→ **Excerpted text**:
# # #

Know Before You Go

Going to Las Vegas requires arduous preparation in advance. It’s really no different than endurance training for an Olympic event. Or, if you prefer, think of it as foreplay.

You will need the following items:

A paper shredder
A pack of cigarettes and an ashtray
A 12-pack of beer
Rock salt
A stack of twenty dollar bills

Start around midnight. In a closed, poorly ventilated, dimly lit room, light all the cigarettes at once and let them burn, or, if you are a smoker, start smoking. Drink the beer as fast as you can while running cash through the shredder. Do not sleep. In the morning, pour rock salt into your eyes and lick the ashtray clean. Repeat this process every night for a couple of weeks, gradually building up your stamina.

Learn the cliches.

# # #

→ **Stated goal A**:
Summarize the Las Vegas piece above in two sentences.
→ **Stated goal B**:
State whether each statement agrees with the Las Vegas piece above, answering yes or no and quoting the words that decide it: (i) The routine begins around midnight. (ii) The room used should be well ventilated. (iii) The process is meant to be done only once.
→ **Stated goal C**:
Please continue the Las Vegas piece above, picking up after its last line, "Learn the cliches."

→ **Material**:
# # #

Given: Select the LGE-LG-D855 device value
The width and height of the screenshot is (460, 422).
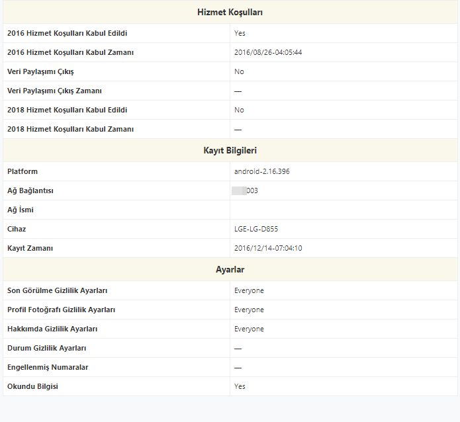Looking at the screenshot, I should (x=256, y=229).
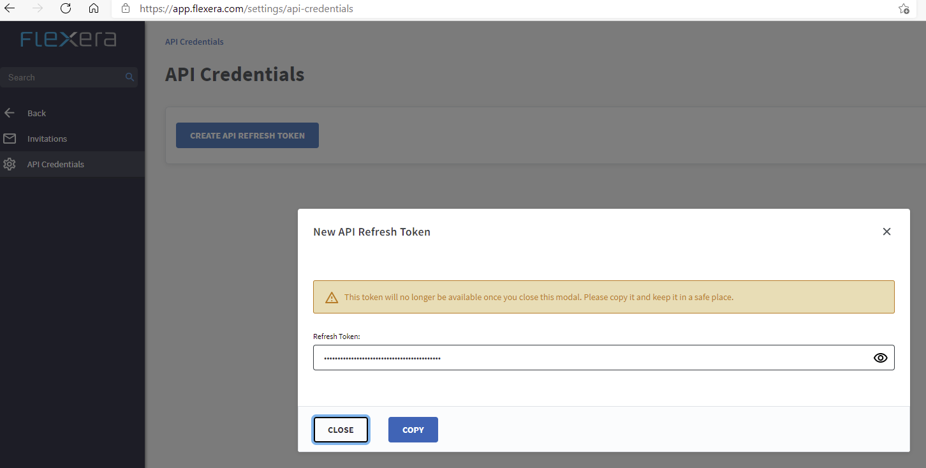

# # #

→ **Task response A**:
The piece says that going to Las Vegas requires arduous advance preparation, no different from endurance training for an Olympic event, and lists the items needed: a paper shredder, a pack of cigarettes and an ashtray, a 12-pack of beer, rock salt, and a stack of twenty dollar bills. Starting around midnight in a closed, poorly ventilated, dimly lit room, you smoke or burn the cigarettes, drink the beer fast while shredding cash, skip sleep, then pour rock salt into your eyes and lick the ashtray in the morning, repeating this nightly for a couple of weeks to build stamina.

→ **Task response B**:
(i) Yes: "Start around midnight."
(ii) No: "In a closed, poorly ventilated, dimly lit room"
(iii) No: "Repeat this process every night for a couple of weeks"

→ **Task response C**:
Dealers and players use all kinds of cliches to describe various blackjack situations. I can’t tell you how many times we heard “acey-deucy” for the Ace/2 combo, “Crazy eights” for a pair of 8s, or “Upside-down?” for a 6 when you wanted a 9 or vice versa. There’s also the old “Double?” on a blackjack, and several of our dealers pretended they were going to flip a house blackjack just to freak out the players. Even better, one dealer pulled a 7-7-8 and called out “Twenty-one!”, causing everyone at the table to groan in collective misery. We were so used to being shafted by the house, we actually forgot how to add.

Some people dislike banter with the dealers, but not me. If I’m going to hemorrhage money, I figure I should at least get a little fun out of it. Though I can see why a dealer would want to remain impassive after dealing with countless drunks and fools, I’d rather be laughing as the house drains my bank account.

Another cliche we heard over and over: “Vegas is the adult version of Disneyland“. I don’t think so. At least, I never saw Minnie out hawking her wares in a G-string, or Mickey smoking a cigar with a hooker on each arm. Nope, if Disney had a vision for Vegas, it would be “Pleasure Island”, the carnival of sin in “Pinocchio” that turned little boys into asses by letting them smoke, drink, and gamble their way into servitude.

Vegas is no place for kids.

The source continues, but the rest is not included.